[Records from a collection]
— BEGIN —
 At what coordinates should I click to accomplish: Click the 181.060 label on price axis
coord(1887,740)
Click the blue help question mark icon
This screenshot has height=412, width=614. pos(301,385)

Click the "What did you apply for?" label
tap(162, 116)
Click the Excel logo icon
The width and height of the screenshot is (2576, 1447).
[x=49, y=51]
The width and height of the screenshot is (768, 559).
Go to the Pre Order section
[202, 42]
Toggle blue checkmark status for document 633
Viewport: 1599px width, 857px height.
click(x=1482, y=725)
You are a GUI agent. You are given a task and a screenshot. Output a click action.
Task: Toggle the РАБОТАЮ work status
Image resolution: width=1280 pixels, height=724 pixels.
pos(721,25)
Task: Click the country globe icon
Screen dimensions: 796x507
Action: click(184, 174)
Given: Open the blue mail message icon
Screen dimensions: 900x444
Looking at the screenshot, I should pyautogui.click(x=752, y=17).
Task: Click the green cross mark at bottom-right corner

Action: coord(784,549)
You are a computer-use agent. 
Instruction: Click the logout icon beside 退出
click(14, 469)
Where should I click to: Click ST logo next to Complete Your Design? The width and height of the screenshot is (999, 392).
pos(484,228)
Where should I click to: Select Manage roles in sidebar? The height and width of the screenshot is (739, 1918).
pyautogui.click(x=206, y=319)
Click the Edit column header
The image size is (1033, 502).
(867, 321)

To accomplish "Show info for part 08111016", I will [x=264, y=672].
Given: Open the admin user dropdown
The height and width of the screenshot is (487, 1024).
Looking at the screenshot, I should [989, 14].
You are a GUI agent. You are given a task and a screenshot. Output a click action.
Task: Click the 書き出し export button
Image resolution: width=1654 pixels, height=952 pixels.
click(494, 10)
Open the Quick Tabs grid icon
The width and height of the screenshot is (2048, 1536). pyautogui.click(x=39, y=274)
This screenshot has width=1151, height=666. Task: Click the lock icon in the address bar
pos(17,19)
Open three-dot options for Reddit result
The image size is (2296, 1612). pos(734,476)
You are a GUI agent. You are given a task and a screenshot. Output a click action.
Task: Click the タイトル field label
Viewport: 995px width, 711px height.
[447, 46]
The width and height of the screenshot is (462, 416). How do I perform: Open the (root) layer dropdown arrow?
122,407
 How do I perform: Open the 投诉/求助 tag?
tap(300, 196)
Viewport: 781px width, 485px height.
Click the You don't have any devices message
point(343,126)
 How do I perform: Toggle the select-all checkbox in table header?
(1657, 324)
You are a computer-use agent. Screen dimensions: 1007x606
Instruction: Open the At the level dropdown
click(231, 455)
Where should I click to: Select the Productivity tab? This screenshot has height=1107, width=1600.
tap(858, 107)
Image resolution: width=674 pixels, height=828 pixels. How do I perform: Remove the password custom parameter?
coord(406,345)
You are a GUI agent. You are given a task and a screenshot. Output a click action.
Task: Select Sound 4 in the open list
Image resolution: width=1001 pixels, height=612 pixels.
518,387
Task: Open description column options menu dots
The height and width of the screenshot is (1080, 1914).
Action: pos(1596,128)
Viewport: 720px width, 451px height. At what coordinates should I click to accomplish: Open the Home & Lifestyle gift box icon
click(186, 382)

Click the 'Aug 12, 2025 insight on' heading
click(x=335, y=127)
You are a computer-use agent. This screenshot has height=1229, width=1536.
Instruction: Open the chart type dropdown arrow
— END —
» **Task directions**:
Print the material from its first line through the line that contains "tap(162, 116)", including both. Reproduce each line without any change.

» **The answer**:
 At what coordinates should I click to accomplish: Click the 181.060 label on price axis
coord(1887,740)
Click the blue help question mark icon
This screenshot has height=412, width=614. pos(301,385)

Click the "What did you apply for?" label
tap(162, 116)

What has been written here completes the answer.